Pour les retraités de l'usine Stadaconna de Québec, le chèque mensuel a été amputé de l'ordre de 40 % alors que le plan de relance de l'entreprise prévoit 30 %.

Dans le cas des usines de Masson-Angers (Gatineau) et de Rivière-du-Loup, les compressions sont de 50 %, alors que l'entente qui a été votée indique 10 %.

Selon le SCEP, le propriétaire, Black Diamond, refuserait de donner les sommes d'argent complémentaires qu'il s'est engagé à verser dans le nouveau régime de retraite tant qu'il n'est pas officiellement créé.

Bien que les nouvelles ententes comprenant plusieurs concessions de la part des travailleurs et des retraités aient été votées il y a plusieurs mois, elles ne sont pas encore en fonction. Les deux groupes se retrouvent donc actuellement dans une période transitoire.

« Black Diamond dit que le nouveau régime n'est pas officiellement créé. Elle dit que tant qu'il n'existe pas, je ne mets pas d'argent dedans. Mais le projet de loi va le créer donc elle devrait verser la prestation complémentaire », dénonce Renaud Gagné, vice-président du SCEP.

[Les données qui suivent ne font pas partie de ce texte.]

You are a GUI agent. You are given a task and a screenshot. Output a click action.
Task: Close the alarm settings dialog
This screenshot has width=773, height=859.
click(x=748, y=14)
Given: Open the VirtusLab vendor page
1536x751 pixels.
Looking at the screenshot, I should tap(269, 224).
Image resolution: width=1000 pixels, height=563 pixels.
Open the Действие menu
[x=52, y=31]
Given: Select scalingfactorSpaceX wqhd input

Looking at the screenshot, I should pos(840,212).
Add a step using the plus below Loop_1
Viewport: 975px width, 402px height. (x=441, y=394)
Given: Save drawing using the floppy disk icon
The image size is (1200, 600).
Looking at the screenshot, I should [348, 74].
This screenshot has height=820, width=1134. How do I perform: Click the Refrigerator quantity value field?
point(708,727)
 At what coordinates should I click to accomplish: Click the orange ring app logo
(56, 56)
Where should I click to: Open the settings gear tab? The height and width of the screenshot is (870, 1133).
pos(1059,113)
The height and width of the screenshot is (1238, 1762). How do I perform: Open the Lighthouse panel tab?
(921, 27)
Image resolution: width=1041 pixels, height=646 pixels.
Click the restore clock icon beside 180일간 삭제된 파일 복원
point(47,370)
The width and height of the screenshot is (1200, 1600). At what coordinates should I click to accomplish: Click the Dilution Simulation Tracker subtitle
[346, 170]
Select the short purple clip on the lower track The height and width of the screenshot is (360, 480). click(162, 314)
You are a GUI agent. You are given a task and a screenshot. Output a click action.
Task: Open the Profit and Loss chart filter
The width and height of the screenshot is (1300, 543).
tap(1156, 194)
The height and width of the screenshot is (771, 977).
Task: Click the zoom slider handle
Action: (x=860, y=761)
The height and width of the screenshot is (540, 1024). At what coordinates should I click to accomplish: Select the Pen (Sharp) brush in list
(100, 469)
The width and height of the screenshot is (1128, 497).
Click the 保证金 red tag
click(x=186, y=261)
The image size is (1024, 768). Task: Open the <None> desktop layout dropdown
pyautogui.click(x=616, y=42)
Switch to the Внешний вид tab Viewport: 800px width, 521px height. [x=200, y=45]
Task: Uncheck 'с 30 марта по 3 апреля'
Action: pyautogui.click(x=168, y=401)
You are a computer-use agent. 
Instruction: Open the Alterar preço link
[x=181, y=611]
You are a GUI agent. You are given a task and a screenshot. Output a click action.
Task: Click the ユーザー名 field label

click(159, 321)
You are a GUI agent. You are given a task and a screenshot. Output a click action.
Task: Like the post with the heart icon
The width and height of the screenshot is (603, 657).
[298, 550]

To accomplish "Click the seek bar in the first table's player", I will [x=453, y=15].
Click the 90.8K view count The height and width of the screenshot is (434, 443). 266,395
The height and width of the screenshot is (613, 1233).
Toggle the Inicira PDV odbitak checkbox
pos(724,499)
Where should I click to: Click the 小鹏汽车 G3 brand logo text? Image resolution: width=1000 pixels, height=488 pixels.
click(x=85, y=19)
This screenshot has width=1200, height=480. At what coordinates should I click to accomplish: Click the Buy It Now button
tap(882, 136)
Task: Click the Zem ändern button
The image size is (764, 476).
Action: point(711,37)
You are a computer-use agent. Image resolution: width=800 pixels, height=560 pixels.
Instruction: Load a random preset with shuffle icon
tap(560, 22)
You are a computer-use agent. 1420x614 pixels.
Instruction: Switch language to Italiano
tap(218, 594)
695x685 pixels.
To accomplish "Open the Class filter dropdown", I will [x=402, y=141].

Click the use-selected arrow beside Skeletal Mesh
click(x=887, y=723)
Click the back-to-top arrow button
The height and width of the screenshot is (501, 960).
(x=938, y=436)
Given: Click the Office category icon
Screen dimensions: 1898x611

La ministre se fait rassurante

La ministre du Travail et responsable de la Capitale-Nationale, Agnès Maltais, a tenté de rassurer les retraités syndiqués lundi après-midi.

Elle a indiqué que les travailleurs retraités seront dédommagés pour les pertes que la compagnie vient de leur annoncer. Agnès Maltais assure qu'elle déposera dans les prochains jours les mesures législatives pour créer le nouveau régime de retraite prévu par le plan de relance.

« J'ai l'intention dès cette semaine de déposer un projet de loi qui permettra de créer les régimes de pension et l'encadrement législatif dont a besoin la compagnie. Maintenant, il va falloir que la compagnie et le syndicat s'entendent et que la compagnie verse les sous dans le régime », a-t-elle commenté.